A Aprosoja Mato Grosso entregou aos candidatos ao governo do estado na tarde desta quinta-feira (20) uma carta de 18 páginas contendo reivindicações e problemas enfrentados pelo setor. Em meio a pauta ações e políticas públicas que proporcionem melhorias relacionadas à infraestrutura e logística, tributação e questões ambientais.
De acordo com o presidente da Associação, Lucas Costa Beber, o documento entregue “é uma maneira de poder cobrá-los e dizer que o setor dialogou antes da eleição”.
A carta foi entregue durante o evento “Agricultura em Pauta: Propostas para Mato Grosso”, que reuniu os seis candidatos ao Governo de Mato Grosso em uma sabatina sobre os principais desafios do setor produtivo. Na oportunidade, os candidatos apresentaram seus posicionamentos sobre questões relacionadas aos setores ambiental e fundiário, infraestrutura, tributação, segurança pública, direito de propriedade e governança da pauta da agricultura.

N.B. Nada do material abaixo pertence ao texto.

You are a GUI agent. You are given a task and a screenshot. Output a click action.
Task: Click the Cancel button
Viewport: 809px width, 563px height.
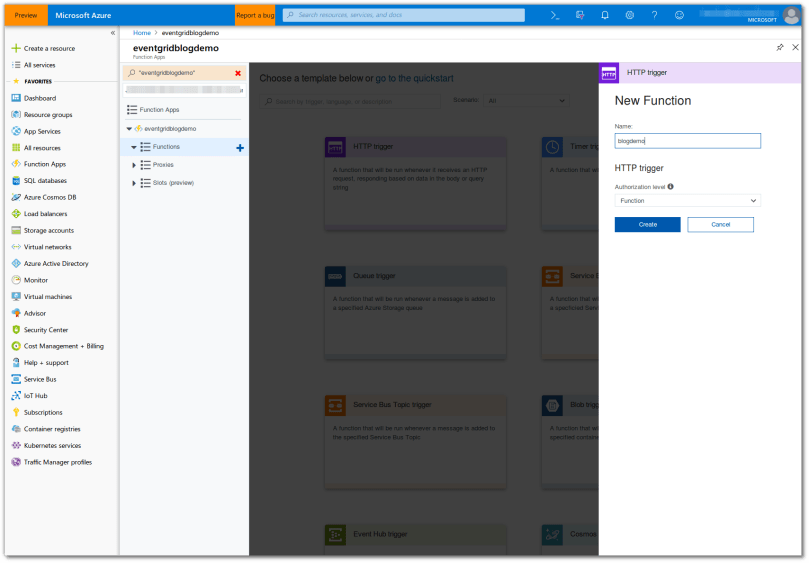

“Foi uma oportunidade para os candidatos conhecerem o setor produtivo e nós os conhecermos e saber quais são as suas propostas. Nós precisamos de políticas públicas que nos ajudem a continuar a produzir alimentos”, destacou Beber.
O presidente da Aprosoja Mato Grosso ressaltou ainda que o papel da entidade com o evento foi fazer a ponte entre os produtores e os candidatos. “A maioria das perguntas [do debate] nasceram da nossa base de associados. Então eles puderam saber melhor o que o associado precisa”.
Um dos maiores anseios do setor produtivo mato-grossense destacado durante o debate, e que consta na carta de 18 páginas, é o fim do chamado Fethab 2, uma cobrança adicional criada em 2016 no estado sobre setores do agronegócio, dentre eles a produção de milho.
“O setor contribui há anos e o estado dobrou a quantidade de rodovias. Isso veio dos recursos do Fethab. A produção e a oferta cresceram, cresceu a arrecadação do Fethab, que foi reajustado também, diferente do valor da commodity que não foi. Hoje a arrecadação do Fethab é maior do que o lucro que o produtor está tendo na lavoura”.
A cobrança adicional do fundo teria vigência de apenas dois anos quando da sua criação, contudo perdura há 10 anos. “Seria mais do que justo a um setor que tanto contribuiu nesses últimos anos e sempre contribui e está contribuindo também com a industrialização”, disse Beber sobre o fim da cobrança.